- EXERCISE INSTRUCTIONS: Retype exactly what appears below from the line containing "The image size is (532, 409)." down to the line containing "Task: Click the scan title input field", keeping both end lines. Do not include pictures.

- SUPPLIED RECORDS:
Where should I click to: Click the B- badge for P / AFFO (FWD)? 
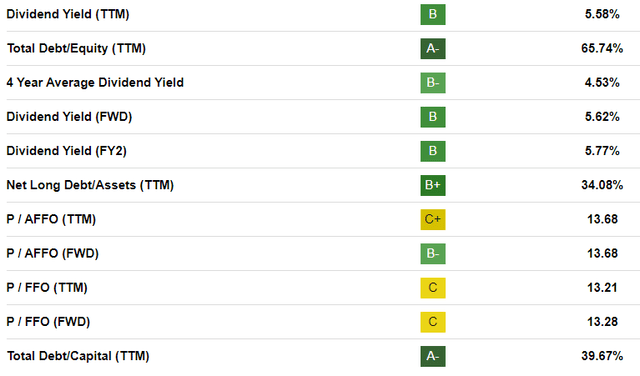coord(433,254)
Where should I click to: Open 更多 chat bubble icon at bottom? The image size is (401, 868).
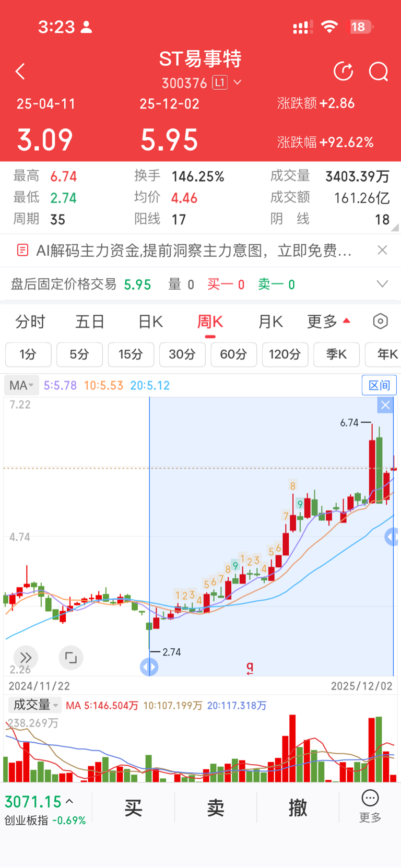click(x=370, y=806)
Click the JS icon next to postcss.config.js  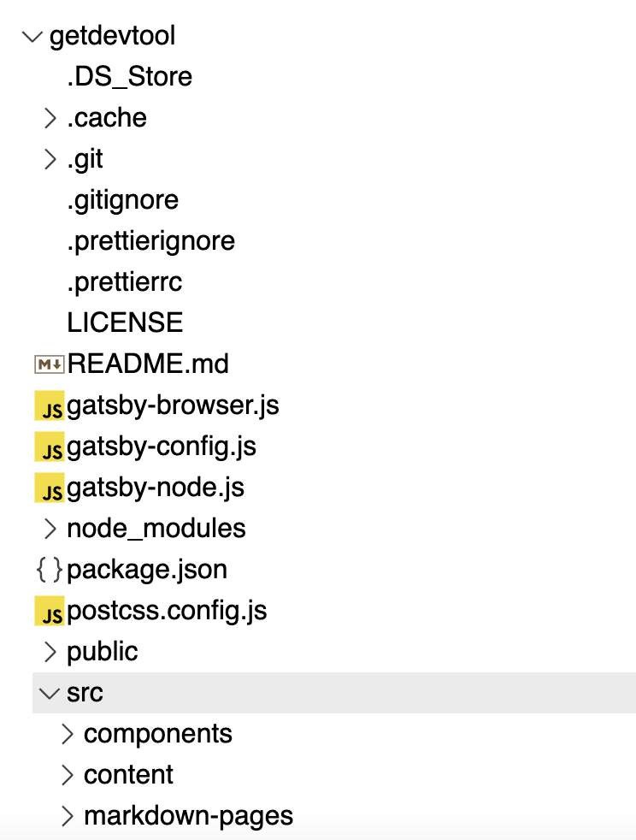point(50,610)
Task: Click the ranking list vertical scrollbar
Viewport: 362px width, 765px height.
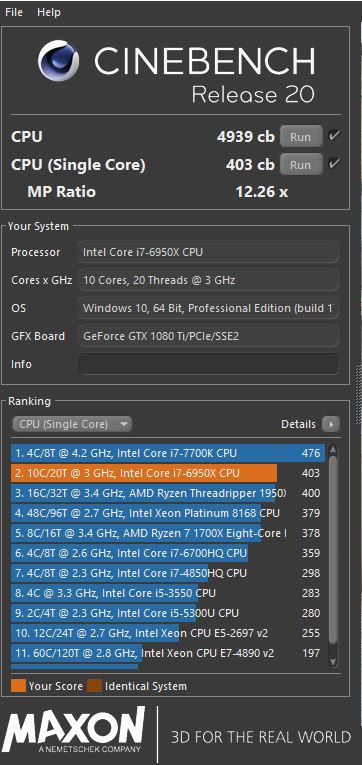Action: tap(333, 550)
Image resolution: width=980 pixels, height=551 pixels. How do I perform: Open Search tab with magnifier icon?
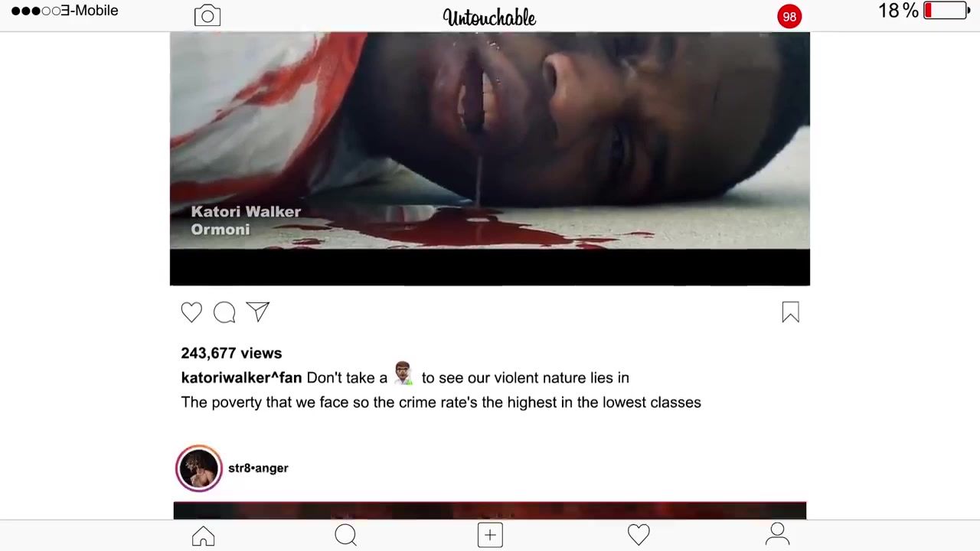point(346,535)
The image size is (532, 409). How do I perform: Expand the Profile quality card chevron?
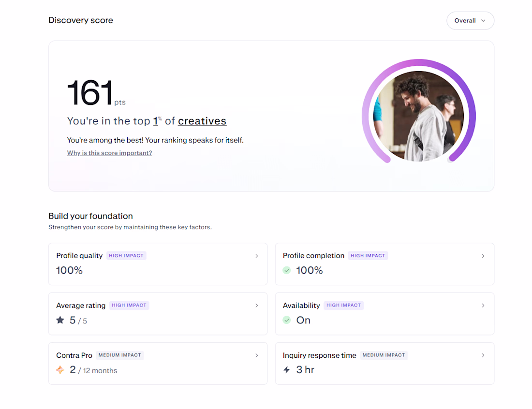click(257, 256)
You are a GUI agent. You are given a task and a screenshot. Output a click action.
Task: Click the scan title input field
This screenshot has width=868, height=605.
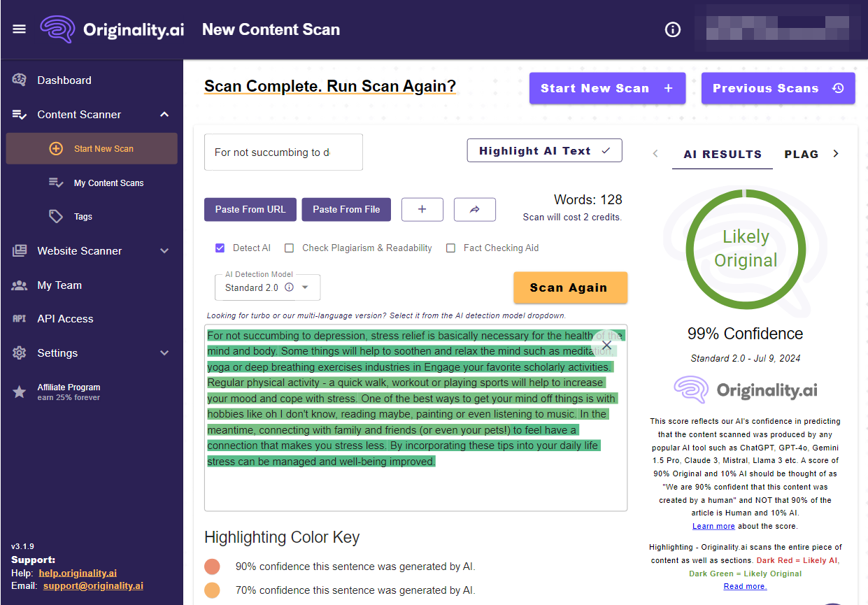point(283,152)
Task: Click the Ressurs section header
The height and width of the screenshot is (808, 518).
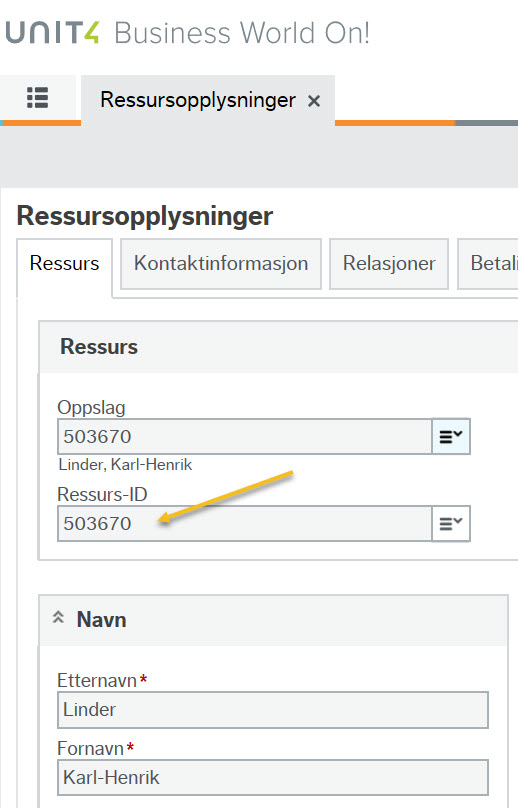Action: [278, 347]
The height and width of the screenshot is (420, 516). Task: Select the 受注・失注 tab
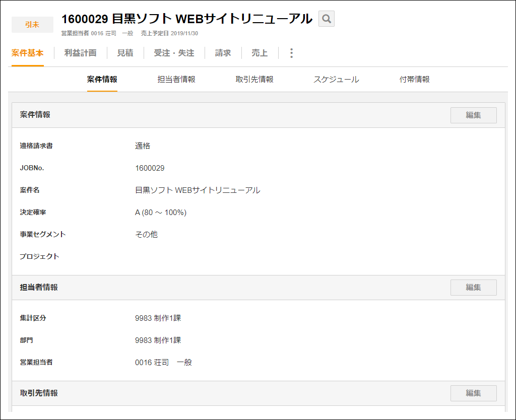coord(174,52)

- SOLVED EXERCISE:
The image size is (532, 409). How do I perform: Expand the Profile quality card chevron?
click(257, 256)
You are a GUI agent. You are given a task and a screenshot. Output a click action.
Task: Click the scan title input field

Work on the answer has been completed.